Manually constructing instances of the Node class and then linking them together to make the tree is how the binary tree is constructed.
The user is then given the option to select the traversal type they wish to utilise by entering 1, 2, or 3. (inorder, preorder, or postorder). The user’s selection is saved in the “choice” variable, and that value is later utilised to determine which traversal function should be invoked.
The code will output “Invalid choice” if the user selects an invalid option.
The code, when run, presents the user with a series of options and, depending on which one is selected, either performs a preorder or postorder tree traversal or prints the data from each node visited in the order in which it was visited.

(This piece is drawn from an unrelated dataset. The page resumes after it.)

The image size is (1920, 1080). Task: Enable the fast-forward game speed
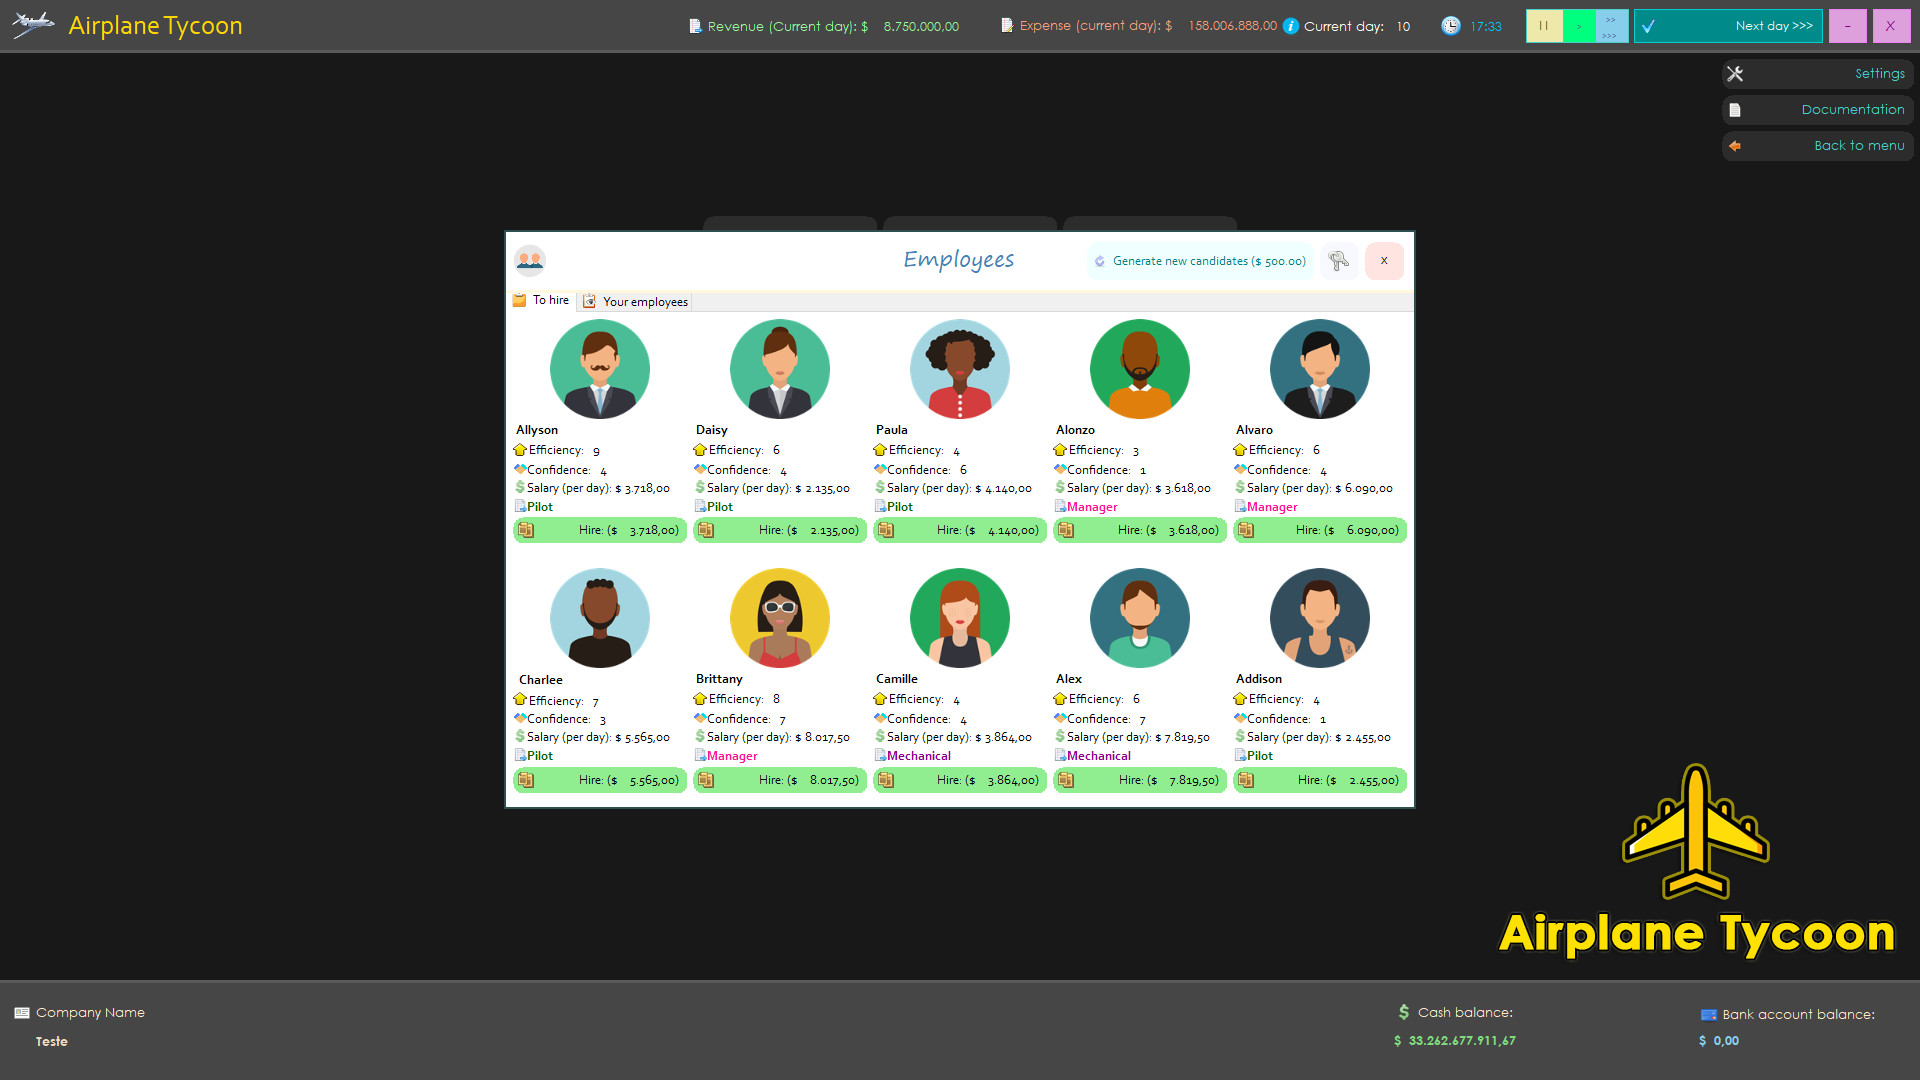click(x=1609, y=26)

The time complexity of tree traversal using recursion in Python is O(n), where n is the number of nodes in the tree. This is because, in each traversal method, we visit every node in the tree exactly once. In the worst-case scenario, we have to traverse all the nodes of the tree, and thus the time complexity is linear, i.e., O(n).

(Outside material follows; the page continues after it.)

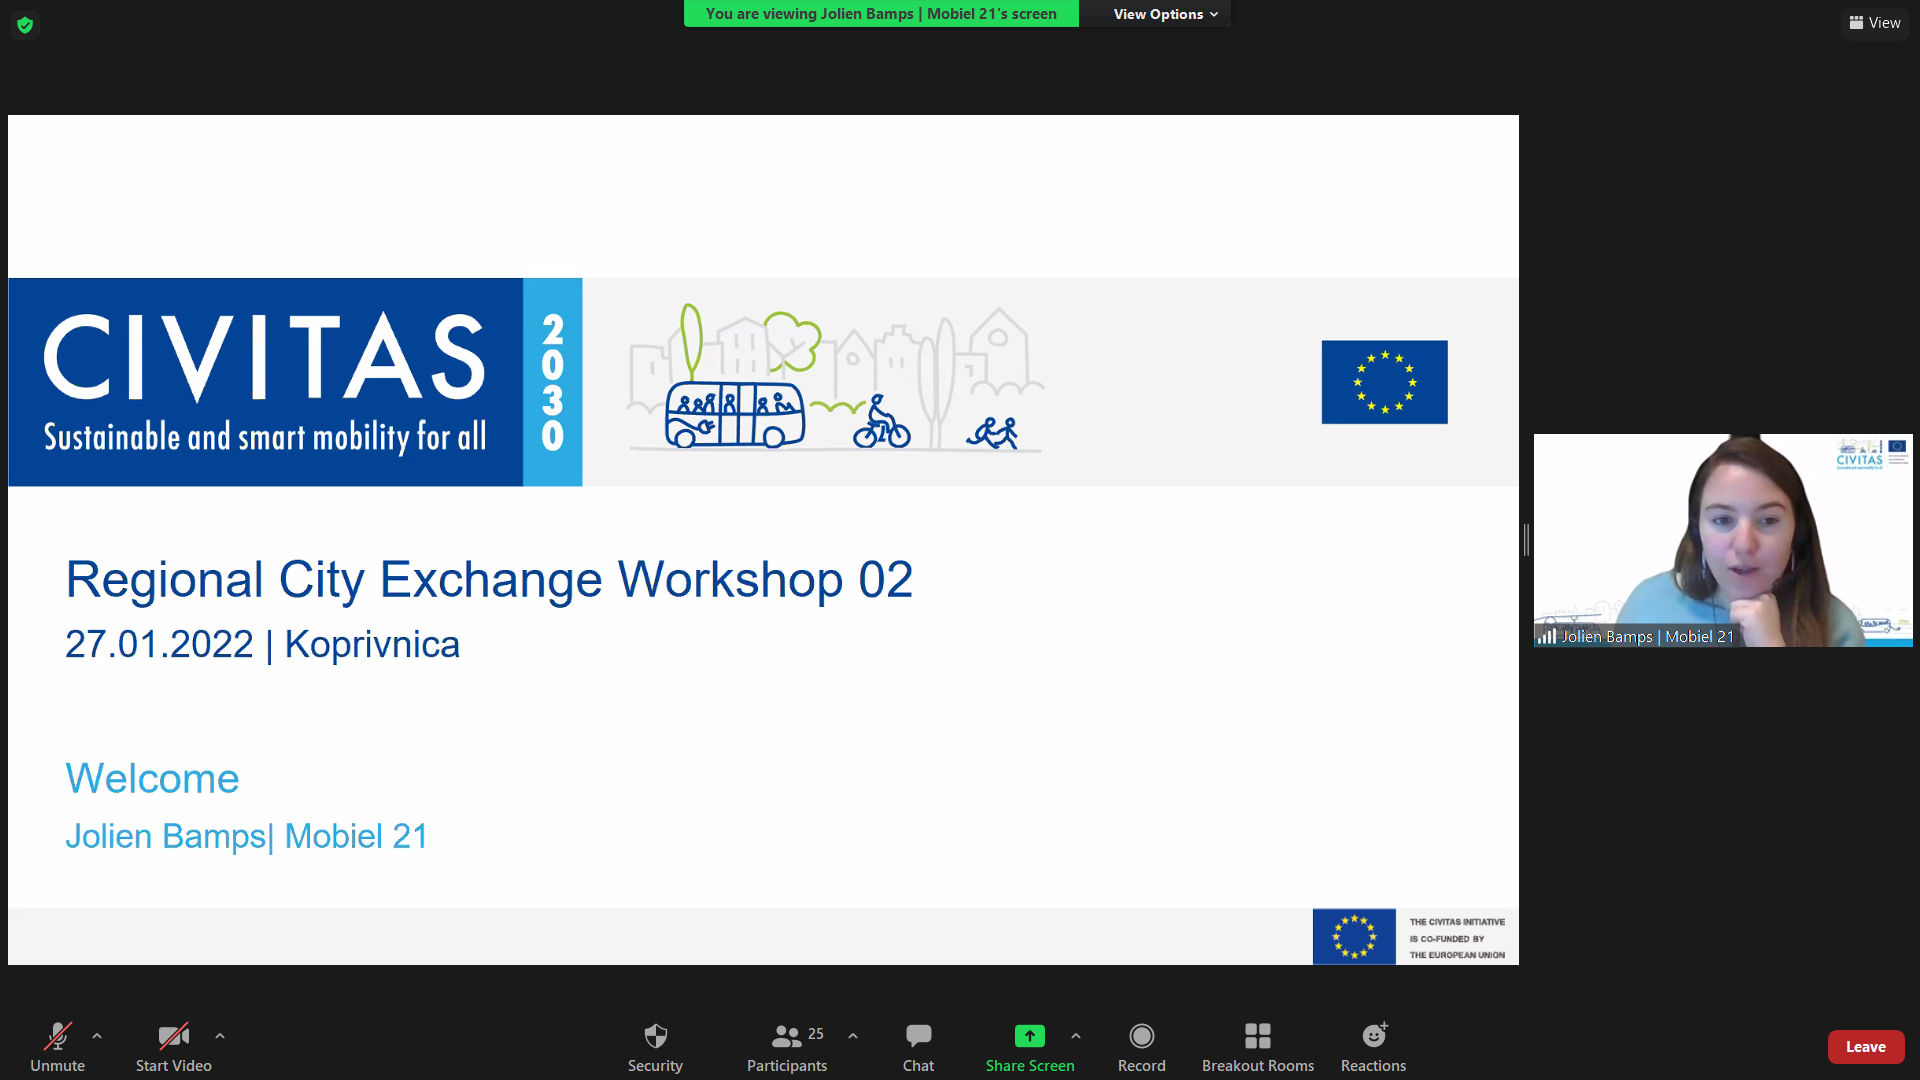Click the green Share Screen icon
This screenshot has height=1080, width=1920.
[1029, 1037]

Similarly, the space complexity of the algorithm is O(n) as well. This is because, during the traversal, we use the call stack to store the function calls, and in the worst-case scenario, we might have to store all the function calls corresponding to all the nodes in the tree. As the number of nodes in the tree is n, the space complexity is also linear, i.e., O(n).
In summary, the algorithm has a time complexity of O(n) and a space complexity of O(n), making it an efficient algorithm for traversing a tree structure in Python using recursion.
Where it's used?
The inorder traversal method is commonly used for sorting algorithms and binary search trees due to its ability to traverse a tree in a non-decreasing order of nodes. It starts at the left leaf node and works its way to the root before moving on to the right branch.
However, the preorder traversal approach is used to get the prefix expression of an expression tree and to make a duplicate of the tree. The first node it goes to is the root, then the left and right branches. This technique is often utilized by compilers and parser algorithms.
To delete a tree from an expression graph or to extract its postfix expression, the postorder traversal technique is utilized. Before reaching the root node, it travels to the immediate left and right branches. The leaves of a tree can be processed first using this method, making it ideal for tree traversals that have to do so.
Conclusion
Understanding tree traversal is essential for programmers because of its practicality in many contexts. Within its pages, this article has discussed the many recursive tree traversals that can be implemented in Python and their respective applications. We have also included the Python source code and the results for each traversal technique, so you can see how they function and make better use of them.